Krönender Abschluss: Die Übergabe des Wanderpokals durch Ernst Elenz (3.v.r.) an die siegreichen Judokas. Foto: Sportfreunde MontabaurJudo ist eine japanische Kampfsportart, deren technisches Prinzip (Sei-Ryoku-Zen-Yo) und das moralisches Prinzip (Ji ta kyo ei). Für den Begründer des Judo, Professor Kanō Jigorō (1860–1938), die Prinzipien: bester Einsatz von Geist und Körper, zum gegenseitigen Helfen, wechselseitigem Fortschritt, zum beiderseitigen Wohlergehen Grundlage der neuen Kampfsportart Judo, auch als sanfter Weg oder Siegen durch nachgeben bezeichnet. Heute ist Judo die am weitesten verbreitete Kampfsportart der Welt und seit 1964 olympische Disziplin. Die traditionellen Säulen des Judo sind auf Japanisch „Kata“ (Üben nach Vereinbarung), Randori (Übungskampf) und Shiai (Wettkampf). Kata ist die stilisierte Form des Kampfes gegen einen oder mehrere imaginäre Gegner mit festgelegter Serie von Techniken, vergleichbar etwa mit der Pflichtvorführung beim Eiskunstlauf. In der Kreissporthalle Montabaur fand die Kata-Meisterschaft der Landesverbände Pfalz, Rheinland und Saarland mit 35 Kata-Paaren in den unterschiedlichsten Kata statt. Die Meisterschaften wurden vom Vorsitzenden der Sportfreunde Montabaur und Bundeskampfrichter Kata Ernst Elenz (6. Dan, rot-weißer Gürtel) und dem Vizepräsidenten des JVR Eckhard Katluhn (5. Dan, schwarzer Gürtel) eröffnet. Neben den Paaren aus Pfalz, Rheinland und Saarland starteten noch sechs Paare aus anderen Landesverbänden außer Konkurrenz – unter anderem auch ein Paar aus Frankreich.

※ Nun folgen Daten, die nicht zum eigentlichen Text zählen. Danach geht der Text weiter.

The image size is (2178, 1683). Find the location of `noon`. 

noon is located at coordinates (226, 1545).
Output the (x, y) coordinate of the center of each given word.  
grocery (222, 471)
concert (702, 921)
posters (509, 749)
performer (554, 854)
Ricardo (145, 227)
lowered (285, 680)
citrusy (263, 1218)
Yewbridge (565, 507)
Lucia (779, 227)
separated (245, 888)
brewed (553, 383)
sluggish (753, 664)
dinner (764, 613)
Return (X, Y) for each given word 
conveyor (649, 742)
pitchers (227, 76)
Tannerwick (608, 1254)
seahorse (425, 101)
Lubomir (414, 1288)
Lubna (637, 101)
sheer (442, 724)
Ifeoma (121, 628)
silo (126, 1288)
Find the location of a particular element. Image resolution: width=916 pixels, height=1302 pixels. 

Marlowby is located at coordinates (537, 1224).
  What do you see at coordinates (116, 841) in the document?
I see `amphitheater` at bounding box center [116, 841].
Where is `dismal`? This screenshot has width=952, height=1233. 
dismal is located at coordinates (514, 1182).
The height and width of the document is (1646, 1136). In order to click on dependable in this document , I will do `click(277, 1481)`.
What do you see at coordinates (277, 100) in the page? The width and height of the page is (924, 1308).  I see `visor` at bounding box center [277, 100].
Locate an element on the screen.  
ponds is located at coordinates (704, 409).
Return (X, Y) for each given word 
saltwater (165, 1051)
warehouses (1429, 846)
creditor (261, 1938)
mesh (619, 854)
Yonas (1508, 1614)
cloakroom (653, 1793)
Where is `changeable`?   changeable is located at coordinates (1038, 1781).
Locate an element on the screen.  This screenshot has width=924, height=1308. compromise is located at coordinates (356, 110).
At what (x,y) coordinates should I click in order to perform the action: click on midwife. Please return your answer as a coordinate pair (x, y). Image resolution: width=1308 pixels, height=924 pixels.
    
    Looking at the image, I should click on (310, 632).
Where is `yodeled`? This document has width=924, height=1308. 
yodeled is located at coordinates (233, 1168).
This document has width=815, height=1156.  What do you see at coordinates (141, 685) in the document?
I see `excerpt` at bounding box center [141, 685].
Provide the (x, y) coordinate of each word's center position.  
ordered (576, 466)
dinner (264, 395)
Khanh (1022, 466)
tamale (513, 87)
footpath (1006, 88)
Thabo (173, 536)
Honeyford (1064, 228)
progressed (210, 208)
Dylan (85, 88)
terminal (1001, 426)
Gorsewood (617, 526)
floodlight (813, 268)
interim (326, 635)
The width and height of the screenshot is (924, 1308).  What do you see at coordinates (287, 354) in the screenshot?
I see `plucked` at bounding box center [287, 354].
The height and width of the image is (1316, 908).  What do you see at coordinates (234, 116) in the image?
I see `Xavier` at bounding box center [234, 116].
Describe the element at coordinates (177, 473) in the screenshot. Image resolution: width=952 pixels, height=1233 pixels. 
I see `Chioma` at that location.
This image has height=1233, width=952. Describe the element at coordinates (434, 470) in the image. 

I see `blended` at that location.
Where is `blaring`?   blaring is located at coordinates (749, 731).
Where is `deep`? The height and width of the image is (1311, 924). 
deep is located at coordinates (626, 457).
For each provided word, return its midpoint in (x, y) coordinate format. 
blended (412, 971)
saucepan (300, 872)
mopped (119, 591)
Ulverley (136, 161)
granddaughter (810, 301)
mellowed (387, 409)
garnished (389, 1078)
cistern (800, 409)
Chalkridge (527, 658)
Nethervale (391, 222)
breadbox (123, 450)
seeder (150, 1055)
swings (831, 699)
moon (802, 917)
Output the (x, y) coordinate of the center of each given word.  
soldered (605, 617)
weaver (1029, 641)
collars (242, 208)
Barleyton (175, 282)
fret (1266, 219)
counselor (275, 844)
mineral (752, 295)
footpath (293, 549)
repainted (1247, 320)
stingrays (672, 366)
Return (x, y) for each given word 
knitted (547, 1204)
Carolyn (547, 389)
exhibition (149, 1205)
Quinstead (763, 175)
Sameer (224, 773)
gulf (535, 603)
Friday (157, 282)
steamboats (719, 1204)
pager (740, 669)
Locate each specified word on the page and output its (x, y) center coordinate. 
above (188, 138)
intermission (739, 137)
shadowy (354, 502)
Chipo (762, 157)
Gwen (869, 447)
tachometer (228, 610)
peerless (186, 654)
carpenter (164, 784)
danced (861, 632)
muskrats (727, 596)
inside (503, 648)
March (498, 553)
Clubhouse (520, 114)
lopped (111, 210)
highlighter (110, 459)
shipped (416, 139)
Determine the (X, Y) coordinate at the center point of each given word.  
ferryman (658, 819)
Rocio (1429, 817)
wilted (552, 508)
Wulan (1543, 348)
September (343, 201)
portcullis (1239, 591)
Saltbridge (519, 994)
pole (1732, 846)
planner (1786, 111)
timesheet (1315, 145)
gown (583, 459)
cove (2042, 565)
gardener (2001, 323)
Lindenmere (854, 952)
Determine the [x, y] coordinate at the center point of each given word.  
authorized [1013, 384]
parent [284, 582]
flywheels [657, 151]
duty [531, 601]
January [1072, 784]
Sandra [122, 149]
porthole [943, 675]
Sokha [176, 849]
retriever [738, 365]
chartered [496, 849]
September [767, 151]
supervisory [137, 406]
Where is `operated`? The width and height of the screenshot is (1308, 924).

Und so maßen sich in der Nage no Kata (Form des Werfens) in der U18 zwei Paare, in der Erwachsenenriege dieser Kata nahmen weitere 13 Paare teil. In der Nage Waza Ura no Kata (Form der Konterwürfe nach Kyuzo Mifune) stellten sich drei Paare den Kampfrichtern und in der Katame no Kata (Form der Kontrolle, auch Boden Kata) deren fünf. In der Kodokan goshin jutsu (Selbstverteidigungstechniken des Kodokan) starteten zwei Paare. Diese wurde von zehn Bude Meistern (Überbegriff für alle asiatischen Kampfsportarten) demonstriert. Bei der Ju no Kata (Form des Nachgebens oder der Geschmeidigkeit) waren drei Paare am Start, die Kime no Kata (Form der Entscheidung) ging mit einem Starterpaar über die Bühne. Mit dem Antritt dreier Paare in der Koshiki no Kata (Form der antiken Techniken) ging die Meisterschaft in ihre Schlussrunde.

Für manchen Judoka galt die Demonstration der Kata als Bestandteil der Danprüfung, denn Kata ist ein Prüfungsfach zu Judo Meisterprüfung, schwarzer Gürtel). Den Wanderpokal für den erfolgreichsten Verein sicherte sich erneut der JSV Speyer.